Sur la base des différents éléments exposés ci-dessus, le présent postulat invite la Municipalité à étudier l’opportunité de créer un lieu de mémoire, visible dans l’espace public, pour toutes les victimes de la « Chasse aux sorcières » à Lausanne.

[1] Toutes les chiffres de ce postulat se basent sur l’ouvrage de Martine Ostorero, La Chasse aux sorcières dans le Pays de Vaud, 2011, notamment p. 9, 36 s., 56 s.
[2] Ostorero, p. 61
[3] Voir la réponse du 23.04.2020 de la Municipalité à l’interpellation de M. Vincent Brayer et consorts déposée le 6 novembre 2018 « Les sculptures en ville de Lausanne incarnent-elles une vision patriarcale de la société ?».

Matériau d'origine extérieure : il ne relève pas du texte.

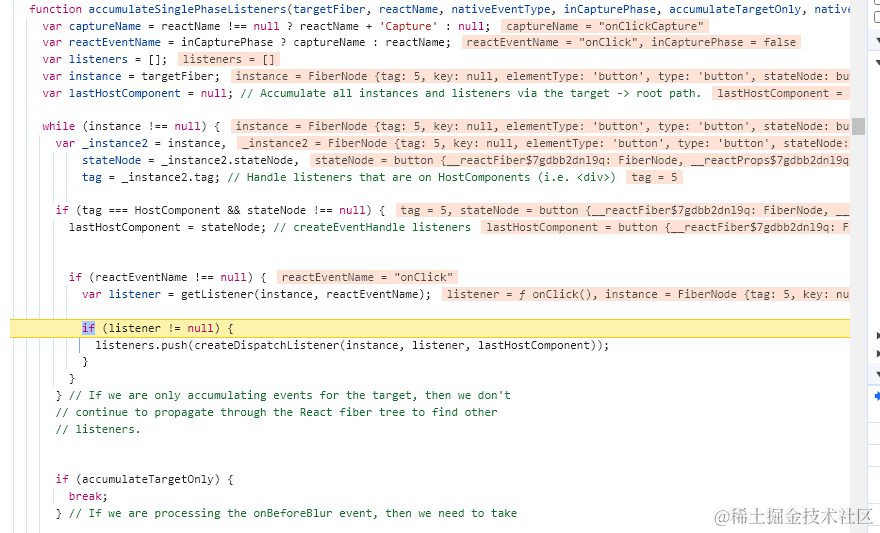
Task: Click the createDispatchListener call in listeners.push
Action: (265, 345)
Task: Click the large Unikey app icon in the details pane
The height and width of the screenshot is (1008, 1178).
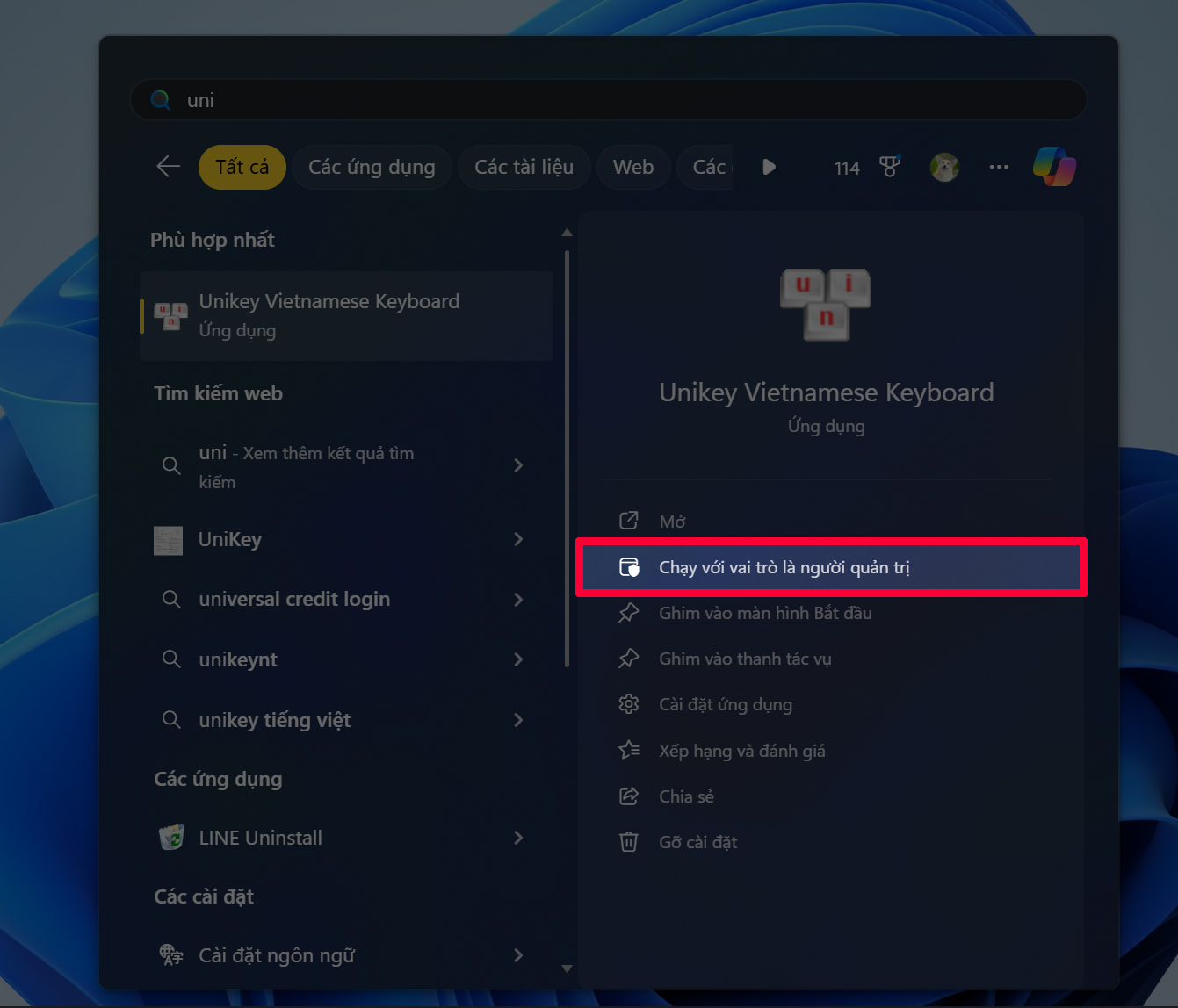Action: tap(826, 304)

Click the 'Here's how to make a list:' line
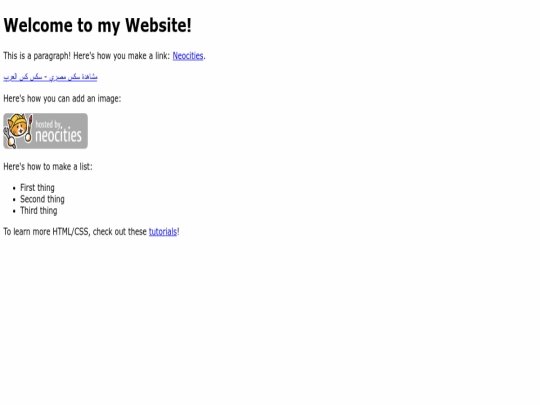[48, 167]
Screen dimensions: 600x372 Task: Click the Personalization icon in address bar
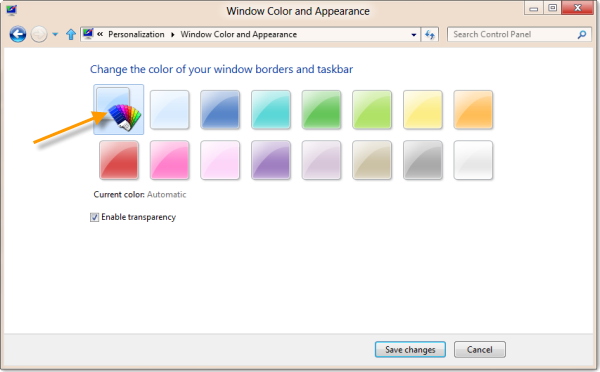(x=88, y=34)
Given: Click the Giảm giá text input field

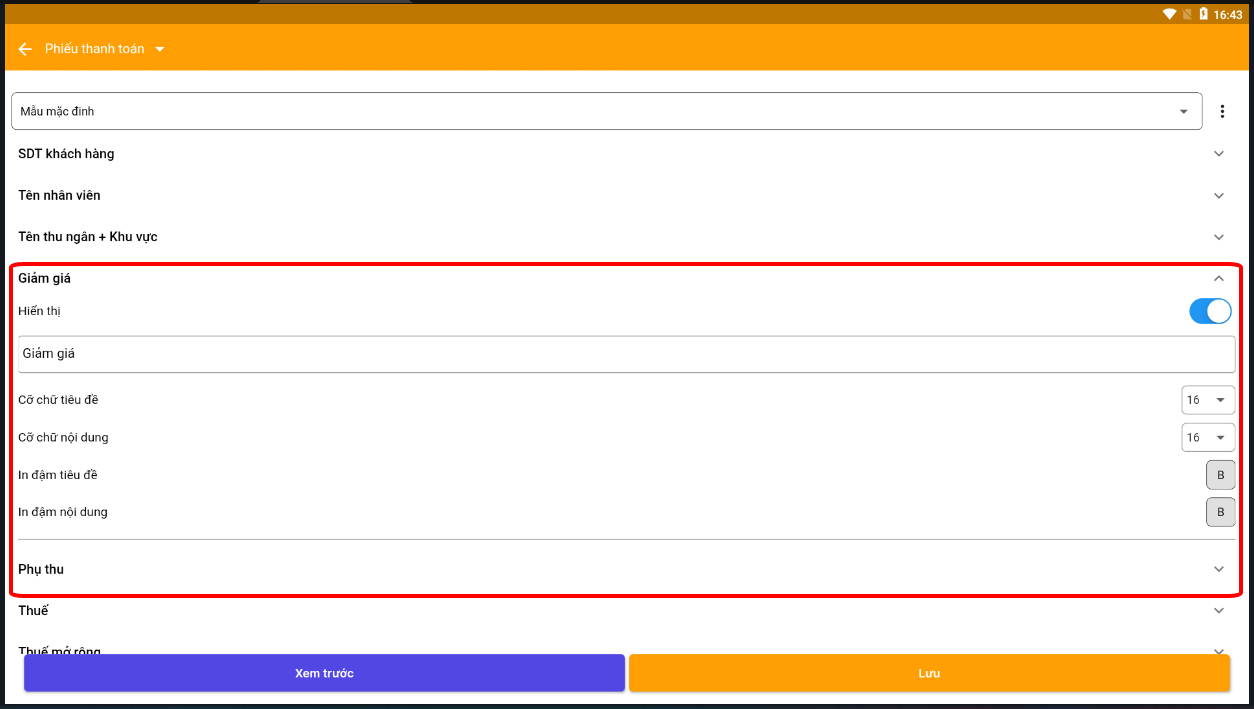Looking at the screenshot, I should point(626,354).
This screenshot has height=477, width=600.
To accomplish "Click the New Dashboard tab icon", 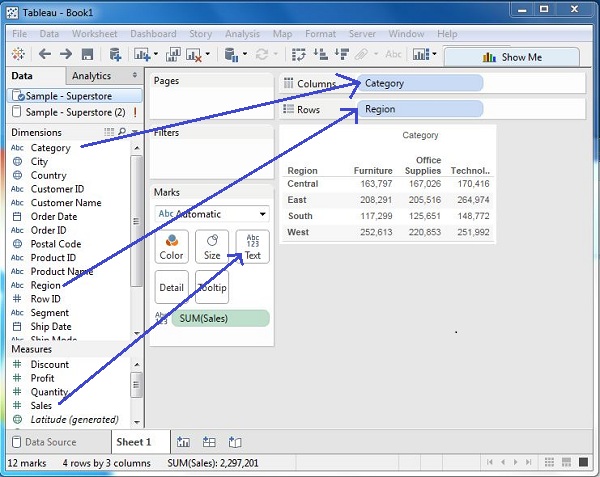I will point(209,441).
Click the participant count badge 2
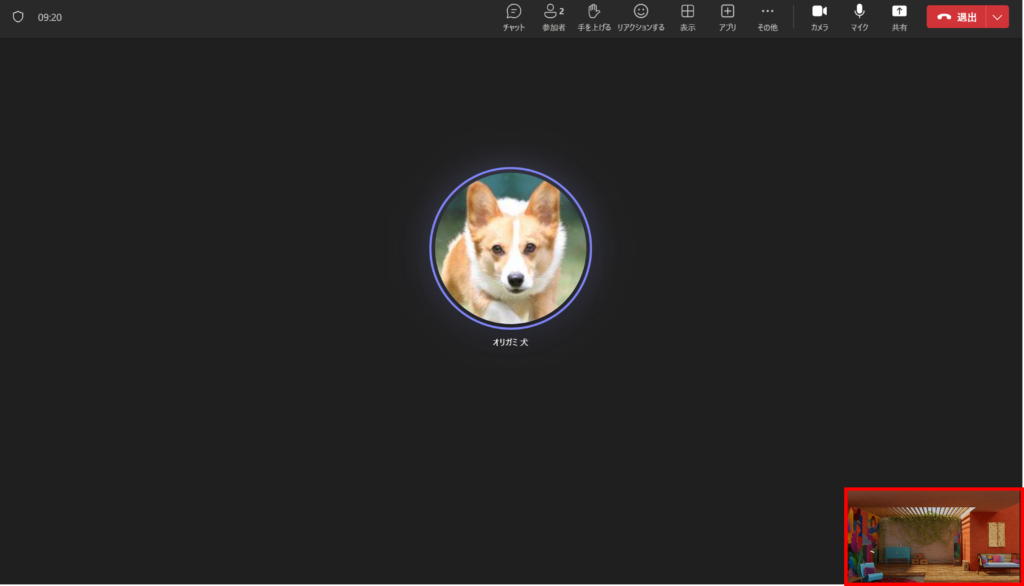 pos(562,11)
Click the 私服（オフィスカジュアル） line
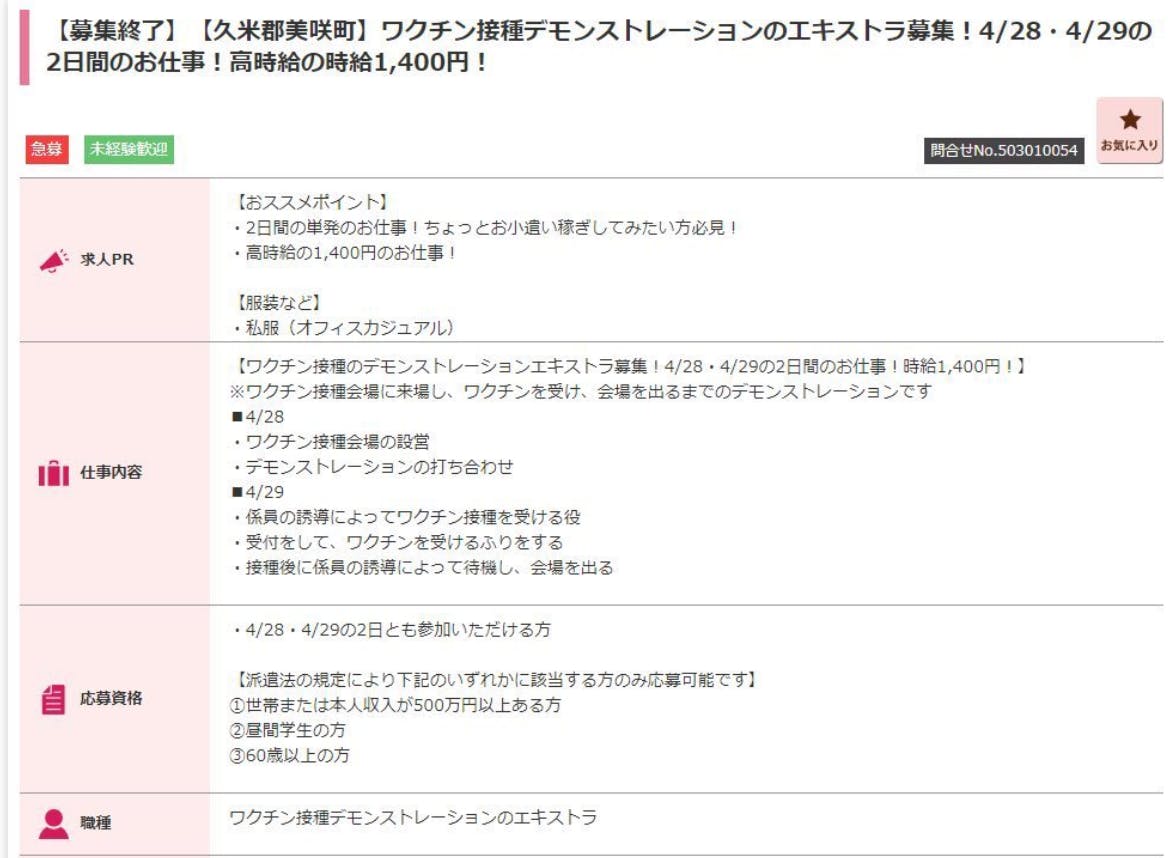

[4] Voir notamment Mona Chollet, Sorcières. La puissance invaincue des femmes, Paris : Zones, 2019.
[5] Poursuivant l’interpellation de notre collègue Verte Gaëlle Lapique déposée en date du 24 novembre 2015, et intitulée « Attribution de noms de rue : les femmes sont-elles à côté de la plaque ? » ainsi que le postulat de notre collègue socialiste Muriel Chenaux Mesnier  du 22 mars 2021 intitulé « Pour un environnement urbain égalitaire, donnons une meilleure visibilité aux femmes illustres lausannoises dans notre espace public ».